Shoah
Queria comentar a crónica da Inês Pedrosa no Expresso de sábado passado, que é como sempre tão rica de referências, de inteligência, de cultura e sensibilidade, tem tantas pontas por onde pegar mas hoje não me apetece escrever e isto não é desculpa de mau pagador. Sou um paradoxo ambulante e cansado de um dia de emoções, mas que não resiste à palavra dita e/ou escrita com inteligência e boa formação.
O negrito é meu para acentuar do texto o que sempre me choca, a hipocrisia, neste caso dos governantes.

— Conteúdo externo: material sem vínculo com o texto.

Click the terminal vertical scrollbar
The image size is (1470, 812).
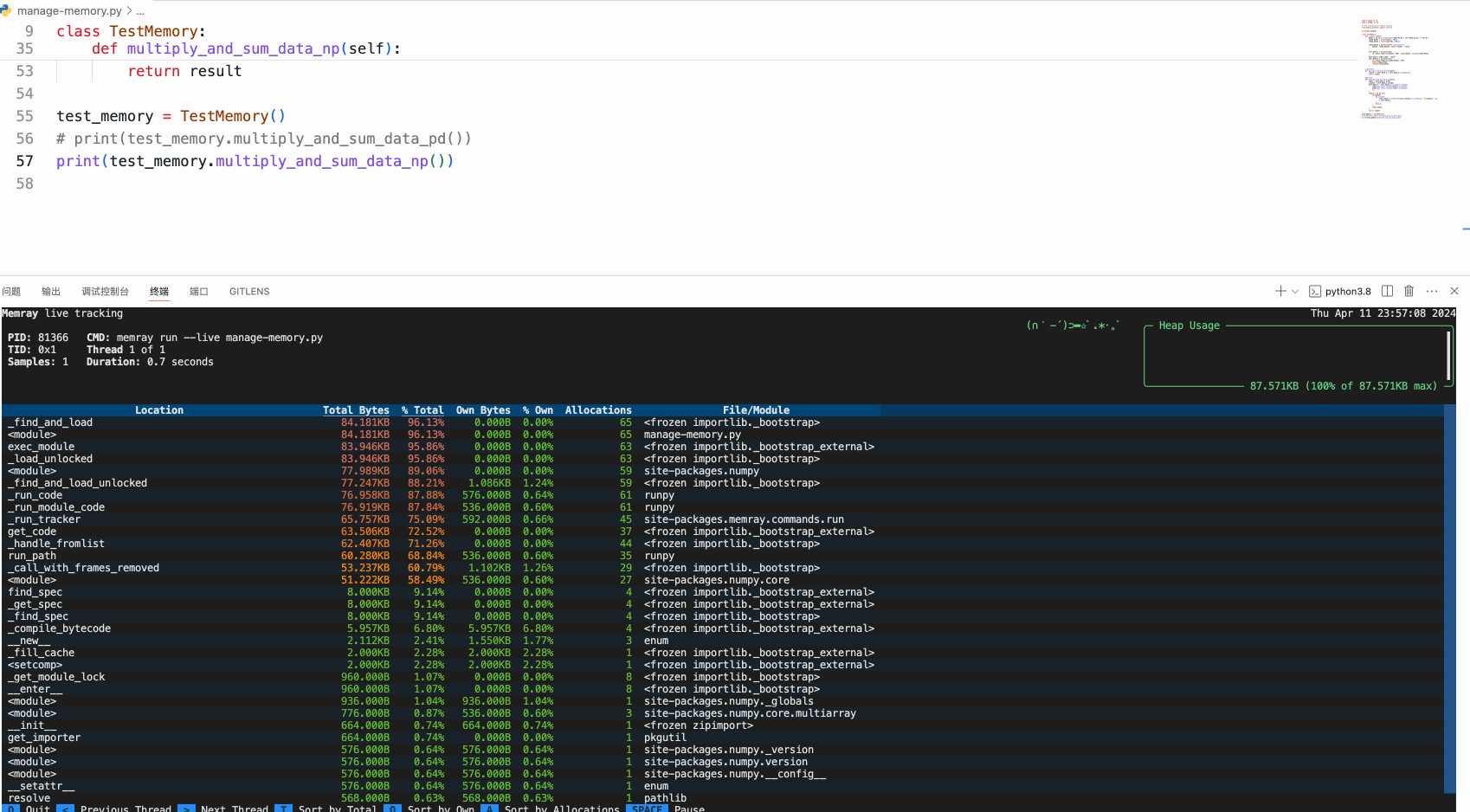tap(1449, 597)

Somos netos desse lugar de abominação onde não estivémos (...). Os filhos de Auschwitz fugiram do horror; os netos têm de o recuperar, são os últimos que podem fazê-lo - e iluminá-lo, procurando compreendê-lo, para limitar as suas repetições. A arte não traz a porta de saída de Auschwitz, e não apenas porque os carrascos se arrepiavam perante a grande música ou lacrimejavam diante de um mau poema. Não podemos entregar nada aos carrascos, nem sequer o privilégio de demarcar um campo estético (...). Mas há um problema ético: a arte, mesmo a mais imune ao kitsch, pertence ao campo do belo - e é imoral extrair emoções de Auschwitz: Porém, será ainda mais imoral rasurar emocionalmente Auschwitz e atingir esse ponto de complacência em que aceitamos que 12 deputados do Parlamento alemão saiam da sala em protesto contra a homenagem às vítimas do Holocausto. Aconteceu agora, na passagem dos 60 anos da libertação de Auschwitz. E 41 países membros da ONU - cujos nomes foram mantidos num incompreensível segredo - votaram contra idêntica homenagem.(...)

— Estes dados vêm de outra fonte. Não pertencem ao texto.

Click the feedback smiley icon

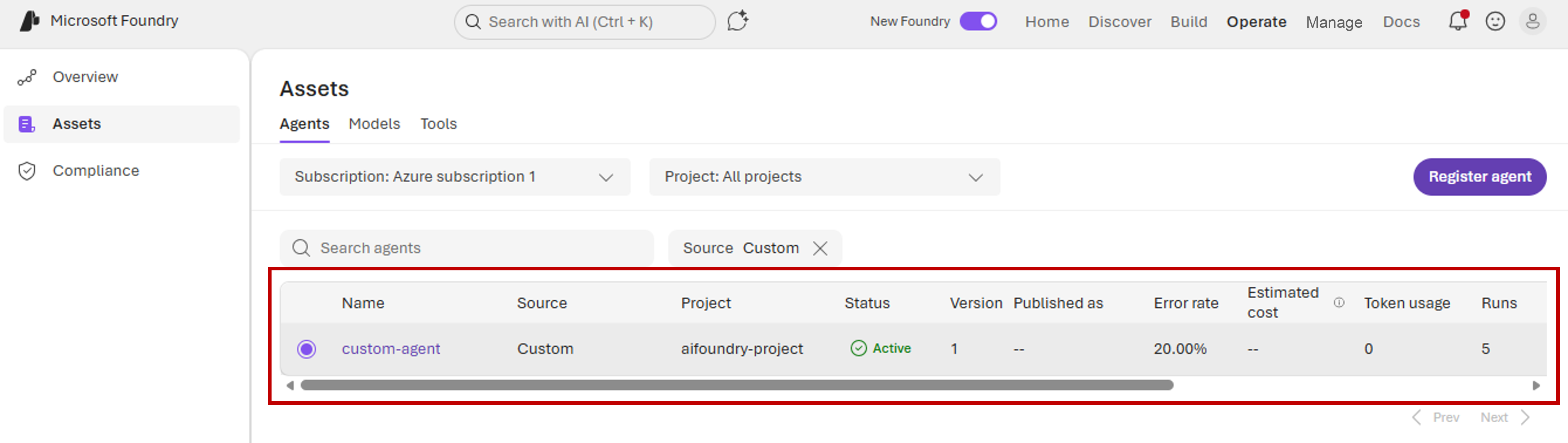coord(1495,21)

Quando, no dia 27 de Janeiro, me sentei por uma hora na Livraria Buchholz para ler e e escutar outras leituras sobre a Shoah (perfeita palavra, onomatopaica e silenciosa), queria falar do Bloch (Marc Bloch, fuzilado depois de torturado) e dizer que somos todos judeus. Não consegui dizê-lo ali. Mas continuarei a escrevê-lo, porque nas mãos dos netos repousa o trabalho da eternidade. Shoah.
Inês Pedrosa, Expresso, 5/02/05.
Sessenta anos após o fim da Segunda Guerra Mundial, o Memorial do Mártir Judeu Desconhecido e o Centro de Documentação Judaica Contemporânea (CDJC) criaram o Memorial do Shoah, inaugurado nesta quinta-feira (27/01) no bairro histórico de Marais, em Paris. A idéia do projeto é "multiplicar as iniciativas de sensibilização dentro de um difícil contexto nacional e internacional".